Now more lies: “There’ve been custody hearings in both states. California says I get the child. New York says he gets custody.”
“He’s got possession of the kid?”
“For the moment.”
He pokes the steaks with a long fork. Fat dripping on the coals has started a fire and he sprays it with water from a hand-pump bottle that used to contain window cleanser. Out here he’s startlingly different from what’s he like at the airport or in the plane. His domesticity seems wildly out of place.
She says, “It’s not altogether selfishness on my part. He’s not a fit father. She can’t stay with him. She just can’t.”
“Well—you’re talking about kidnapping now.”
“She’s my own daughter. My child!”
“Love, I’m talking about the law.”
“It’s kidnapping in New York—it’s honoring a court order in California. Depends where you’re standing.”
“Forget the legalities. The baby’s in New York with her old man? Then—possession being nine points of the law and all—you’re talking about kidnapping. You get caught, that’s what they’ll arrest you for.”
“I know that.”
“I think you belong on a funny farm.” But he says it with gentle humor. “What kind of guy is the father?”
“You won’t get an objective opinion from me.”
“Granted. Tell me about him.” He’s taking the steaks off the fire.
“On the surface very charming.”
“He’d have to be, to get you to marry him.”
He’s not looking at her just then and she wonders how he means the remark to be taken. Is it the casual flattery of a man on the make or a compliment meant sincerely?

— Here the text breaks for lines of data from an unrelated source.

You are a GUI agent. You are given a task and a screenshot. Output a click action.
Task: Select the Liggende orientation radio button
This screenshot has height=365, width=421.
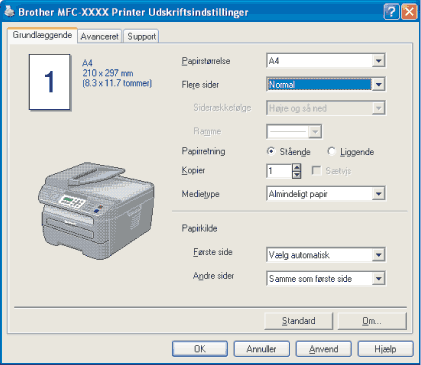331,151
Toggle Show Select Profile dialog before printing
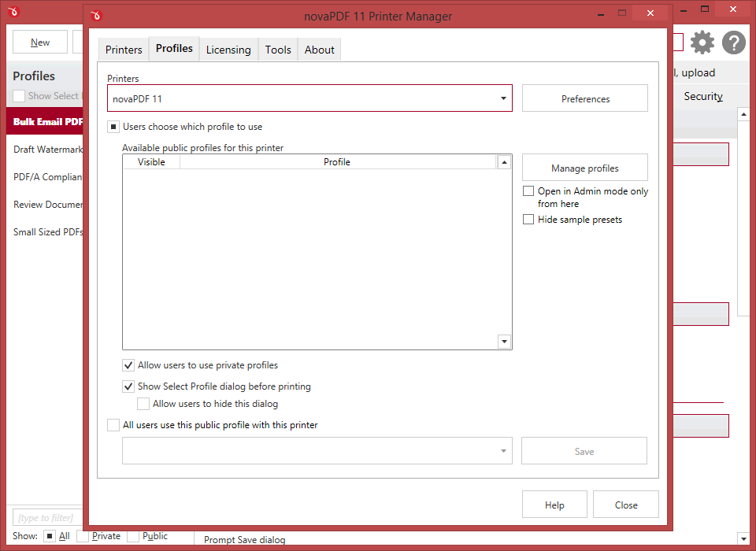756x551 pixels. [128, 386]
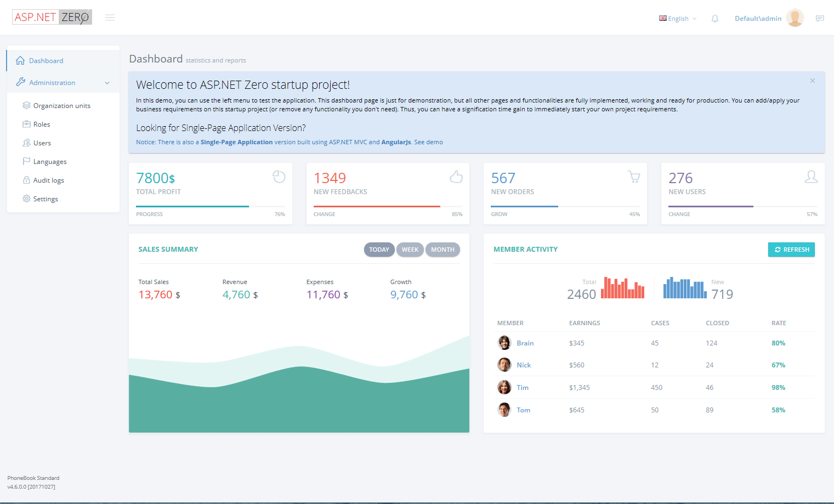This screenshot has height=504, width=834.
Task: Click the shopping cart icon on New Orders
Action: (x=633, y=177)
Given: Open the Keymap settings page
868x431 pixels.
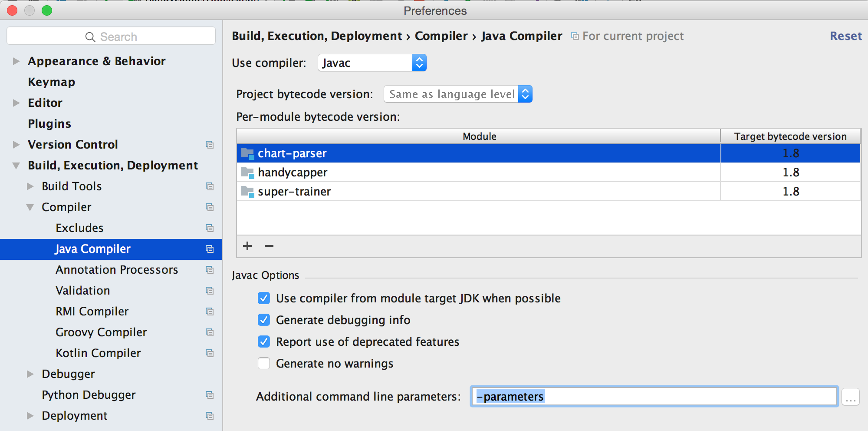Looking at the screenshot, I should coord(52,82).
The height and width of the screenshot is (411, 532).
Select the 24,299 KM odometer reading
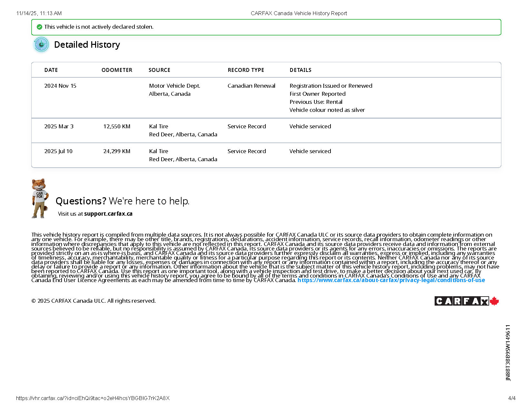coord(117,151)
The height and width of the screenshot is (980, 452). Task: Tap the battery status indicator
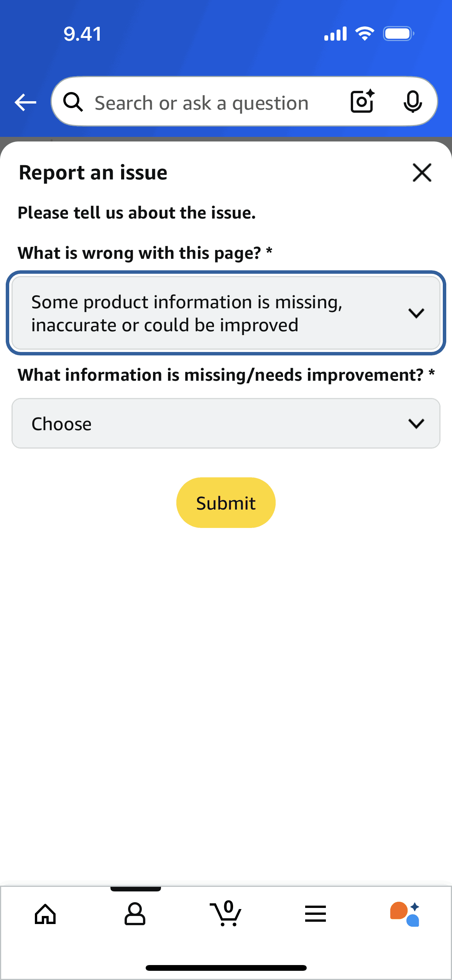(398, 34)
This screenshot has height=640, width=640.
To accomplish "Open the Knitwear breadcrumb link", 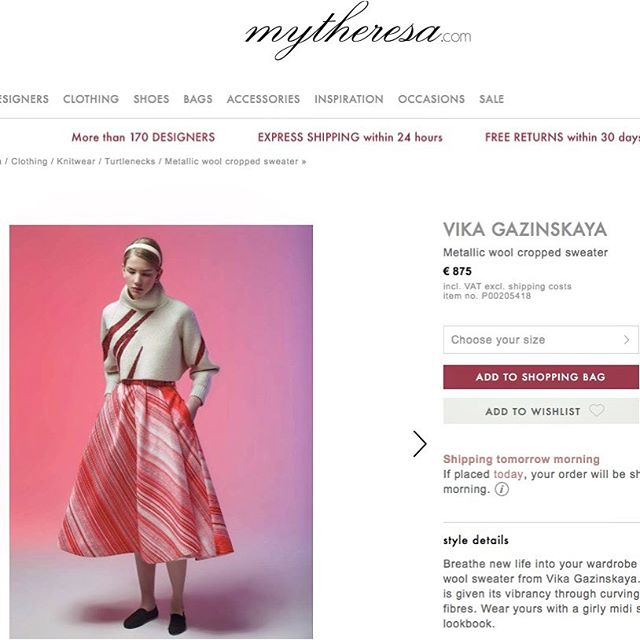I will click(x=76, y=161).
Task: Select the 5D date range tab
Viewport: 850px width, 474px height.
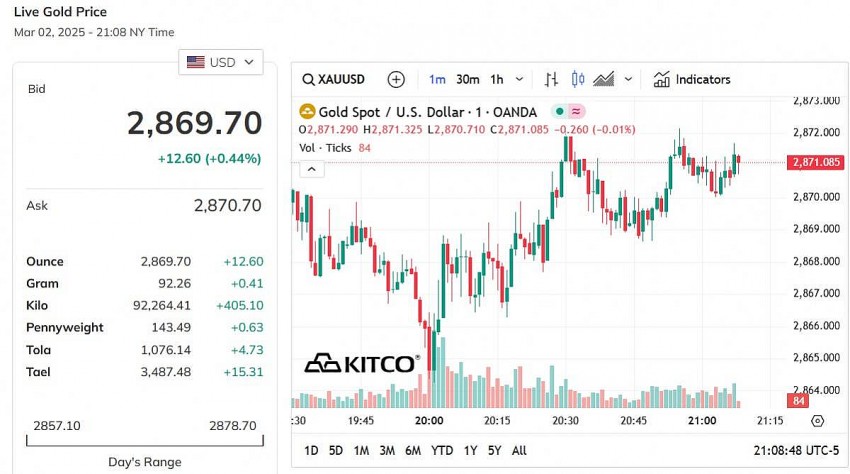Action: coord(336,451)
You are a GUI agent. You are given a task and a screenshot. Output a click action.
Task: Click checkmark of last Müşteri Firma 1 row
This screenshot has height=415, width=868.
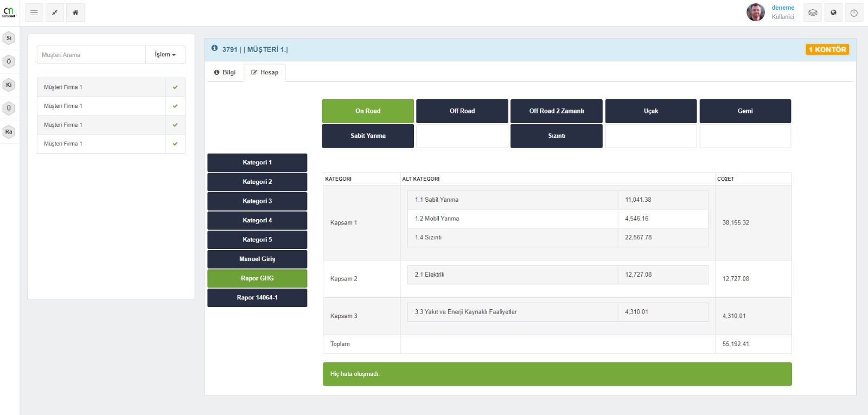[175, 144]
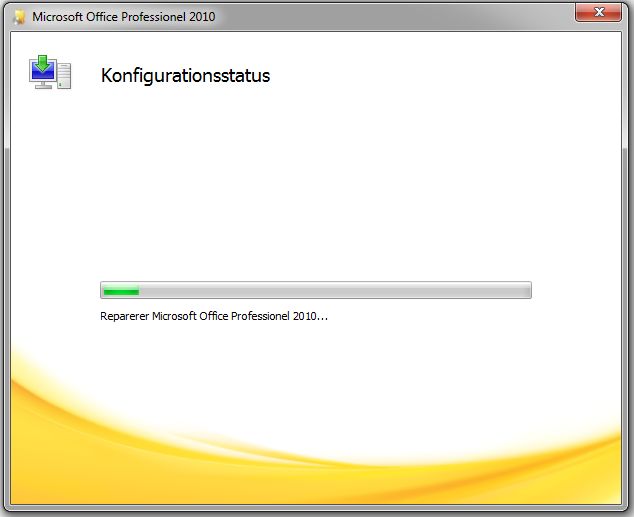634x517 pixels.
Task: Click the right end of the progress bar
Action: pyautogui.click(x=527, y=291)
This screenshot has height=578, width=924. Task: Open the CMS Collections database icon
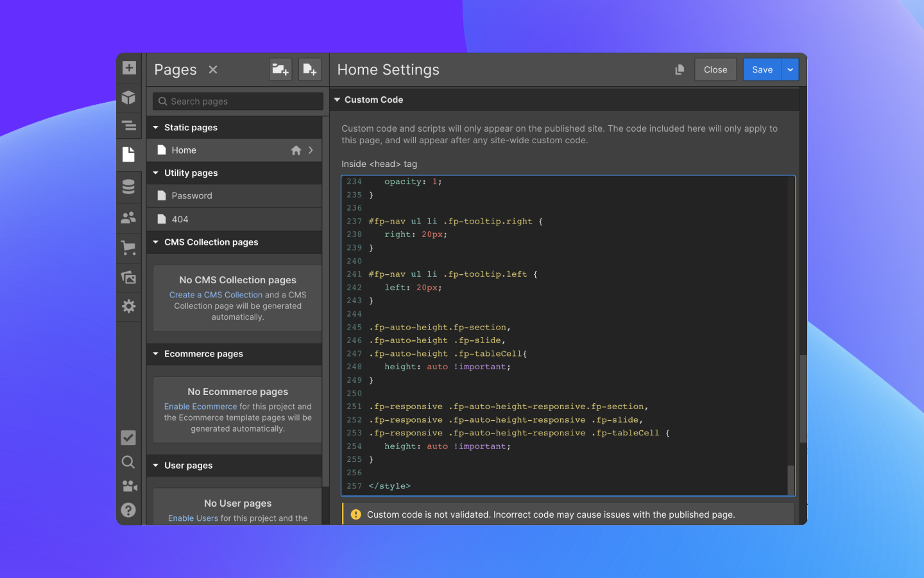pos(129,187)
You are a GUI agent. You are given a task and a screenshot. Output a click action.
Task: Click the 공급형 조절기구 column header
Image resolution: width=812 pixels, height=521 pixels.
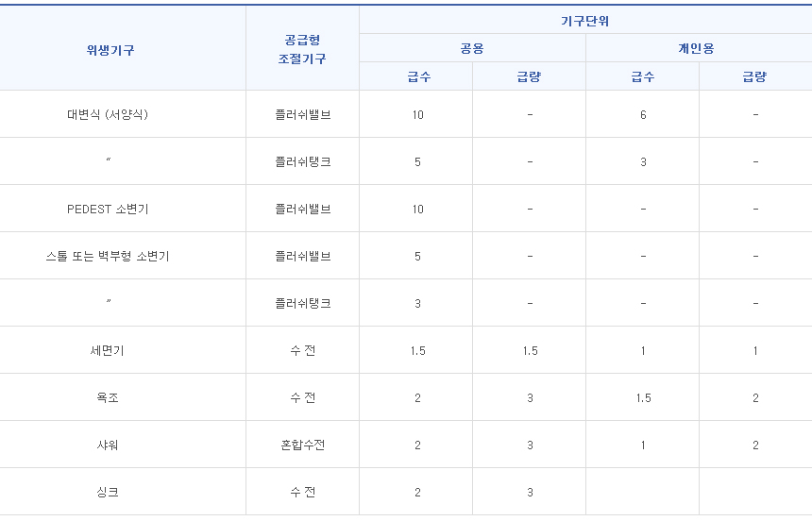(302, 50)
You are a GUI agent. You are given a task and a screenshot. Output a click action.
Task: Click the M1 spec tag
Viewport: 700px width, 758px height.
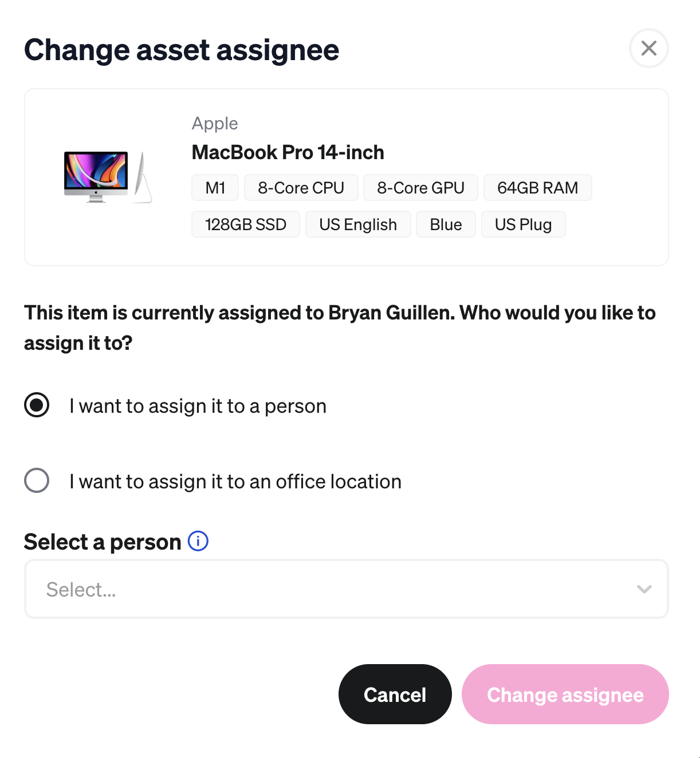215,188
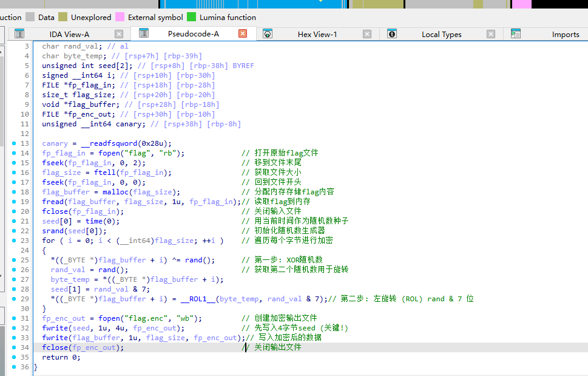Toggle breakpoint dot on line 23 for loop
This screenshot has width=588, height=376.
coord(15,241)
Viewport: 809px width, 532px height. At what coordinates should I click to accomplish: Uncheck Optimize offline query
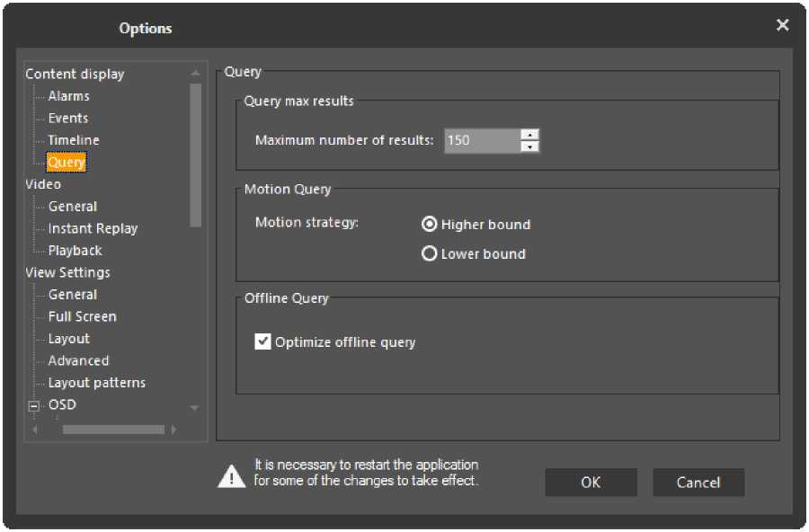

“He’s dangerous.” Then abruptly she stops, feeling awkward. She didn’t mean to put it that way. It seems to reveal too much. She doesn’t want to scare him off.
She continues quickly: “He can be unpleasant.”
“Yeah, well we all can be unpleasant.” He’s plucking potatoes and corn on the cob out of the coals, using the long barbecue fork to peel the foil off them.
“What’s his name?”
“Bert. Albert. Some of his friends call him Al.”
“Albert what? Hartman?”
“Of course,” she lies.
Is it her imagination or did he notice her instant’s hesitation?
His face gives nothing away. His eyes are squinted against the smoke. “We’re about ready here.” With deliberate care he breaks the leaves off the corncobs and removes the silk. He slides the potatoes deftly off the fork onto the plates and when she carries them inside there’s a corner of her troubled mind that appreciates the precision with which he effects all these little accomplishments: he only looks disorderly.
He shakes up a decanter. “Salad dressing. My recipe. English mustard in it—hope you don’t mind.”